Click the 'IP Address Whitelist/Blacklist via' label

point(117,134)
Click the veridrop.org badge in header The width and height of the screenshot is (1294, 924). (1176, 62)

+ + + +

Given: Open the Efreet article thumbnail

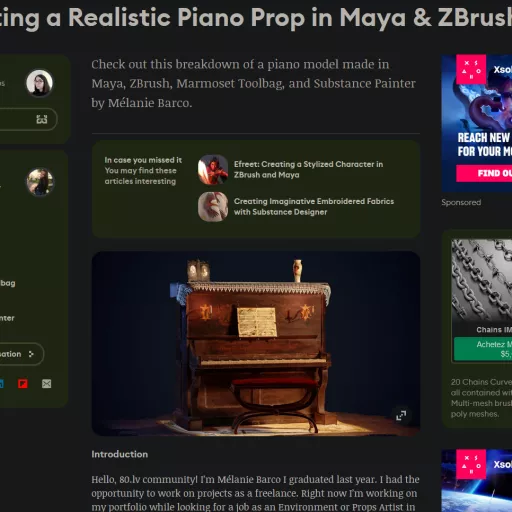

+ + + +

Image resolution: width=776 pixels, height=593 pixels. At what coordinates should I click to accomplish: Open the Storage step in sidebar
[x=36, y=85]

+ + + +

What is needed is a verbatim copy of every line in the records above from the one containing "Click the 'IP" down to the one containing "Click the veridrop.org", both included, and nothing more.

Click the 'IP Address Whitelist/Blacklist via' label

point(117,134)
Click the veridrop.org badge in header The width and height of the screenshot is (1294, 924). (1176, 62)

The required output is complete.